**A fazer:**
a. Duplique a parte do texto sobre a folha de pagamento de motoristas que vai de "Multiplique por uma" até "amplia o passivo.", inclusive.
b. No texto sobre a folha de pagamento de motoristas, reescreva em forma de lista o parágrafo que começa com "O traço mais perigoso desse tema", mantendo os fatos principais.
c. Segundo o texto sobre a folha de pagamento de motoristas, até que dia do mês seguinte o fechamento da competência (S-1299) deve ser transmitido?

**Trecho do documento:**
──────────────────────────────

É por causa dessa cadeia de dependências que o módulo de folha da Growth Log foi construído sobre os eventos operacionais da própria viagem: a espera registrada no terminal, o trecho rodado de madrugada e o intervalo cumprido alimentam o cálculo com as regras pós-ADI 5322 (hora noturna reduzida, tempo de espera dentro da jornada, reflexos em DSR e médias), sem depender de digitação no fechamento.

O passivo invisível: errar todo mês é provisionar reclamatória

O traço mais perigoso desse tema é que o erro não dói na hora. A folha fecha, o motorista recebe, o eSocial é transmitido. A conta chega na rescisão, ou dois anos depois dela, dentro do prazo prescricional, quando a reclamatória pede as diferenças dos últimos cinco anos: tempo de espera requalificado como hora extra a 50% com reflexos, adicional noturno recalculado com hora reduzida, DSR e médias refeitos, FGTS sobre tudo, mais a multa de 40%.

Multiplique por uma frota de 40, 80, 150 motoristas com rotas parecidas e o mesmo erro sistemático, e o “detalhe de folha” vira contingência capaz de comprometer o resultado de anos. Duas providências reduzem esse risco agora:

  • Corrigir o cálculo corrente. Se a folha ainda paga tempo de espera a 30% como indenização, a mudança é imediata: cada competência nova no modelo antigo amplia o passivo.
  • Auditar o retroativo. Levantar, desde a decisão do STF, quanto foi pago a menos, e decidir com assessoria jurídica como tratar as diferenças. Descobrir o número em juízo é sempre a pior versão dele: lá ele vem com reflexos, atualização e honorários.

eSocial: a folha errada vira obrigação acessória errada

Todo esse cálculo desagua no eSocial. A remuneração mensal de cada motorista vai no evento S-1200, rubrica a rubrica, e o fechamento da competência (S-1299) deve ser transmitido até o dia 15 do mês seguinte, prazo que, em regra, não se prorroga quando cai em fim de semana. Do fechamento nascem a DCTFWeb e as guias de INSS e FGTS.

──────────────────────────────

**Linhas extraídas:**

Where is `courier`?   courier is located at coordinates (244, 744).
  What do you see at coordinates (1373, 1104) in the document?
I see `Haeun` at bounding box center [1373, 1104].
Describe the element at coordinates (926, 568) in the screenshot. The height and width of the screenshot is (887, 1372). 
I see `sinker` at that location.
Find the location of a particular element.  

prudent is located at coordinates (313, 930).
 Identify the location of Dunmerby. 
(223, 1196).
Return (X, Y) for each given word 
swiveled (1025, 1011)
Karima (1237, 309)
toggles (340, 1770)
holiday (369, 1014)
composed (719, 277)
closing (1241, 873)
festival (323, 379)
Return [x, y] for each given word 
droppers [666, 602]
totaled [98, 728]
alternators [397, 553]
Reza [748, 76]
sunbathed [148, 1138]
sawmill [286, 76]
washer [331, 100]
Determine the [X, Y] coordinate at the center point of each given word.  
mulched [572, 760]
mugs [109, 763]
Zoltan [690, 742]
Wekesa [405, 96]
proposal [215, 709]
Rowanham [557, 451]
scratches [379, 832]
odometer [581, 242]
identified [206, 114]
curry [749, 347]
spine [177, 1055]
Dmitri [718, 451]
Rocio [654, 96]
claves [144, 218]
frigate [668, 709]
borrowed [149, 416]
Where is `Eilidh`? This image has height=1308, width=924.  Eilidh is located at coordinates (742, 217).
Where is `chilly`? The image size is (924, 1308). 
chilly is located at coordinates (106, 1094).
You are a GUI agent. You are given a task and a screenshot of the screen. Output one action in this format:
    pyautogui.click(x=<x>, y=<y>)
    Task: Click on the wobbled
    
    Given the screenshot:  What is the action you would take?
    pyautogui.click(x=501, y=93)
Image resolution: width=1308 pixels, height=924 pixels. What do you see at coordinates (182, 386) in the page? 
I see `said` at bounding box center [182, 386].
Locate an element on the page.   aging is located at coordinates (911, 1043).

──────────────────────────────

**Resultados por tarefa:**
a.
Multiplique por uma frota de 40, 80, 150 motoristas com rotas parecidas e o mesmo erro sistemático, e o “detalhe de folha” vira contingência capaz de comprometer o resultado de anos. Duas providências reduzem esse risco agora:

  • Corrigir o cálculo corrente. Se a folha ainda paga tempo de espera a 30% como indenização, a mudança é imediata: cada competência nova no modelo antigo amplia o passivo.

b.
- O erro não aparece na hora: a folha fecha, o motorista recebe e o eSocial é transmitido.
- A conta chega na rescisão, ou até dois anos depois dela, dentro do prazo prescricional.
- A reclamatória pede as diferenças dos últimos cinco anos:
  - tempo de espera requalificado como hora extra a 50% com reflexos;
  - adicional noturno recalculado com hora reduzida;
  - DSR e médias refeitos;
  - FGTS sobre tudo;
  - multa de 40%.

c. Até o dia 15 do mês seguinte.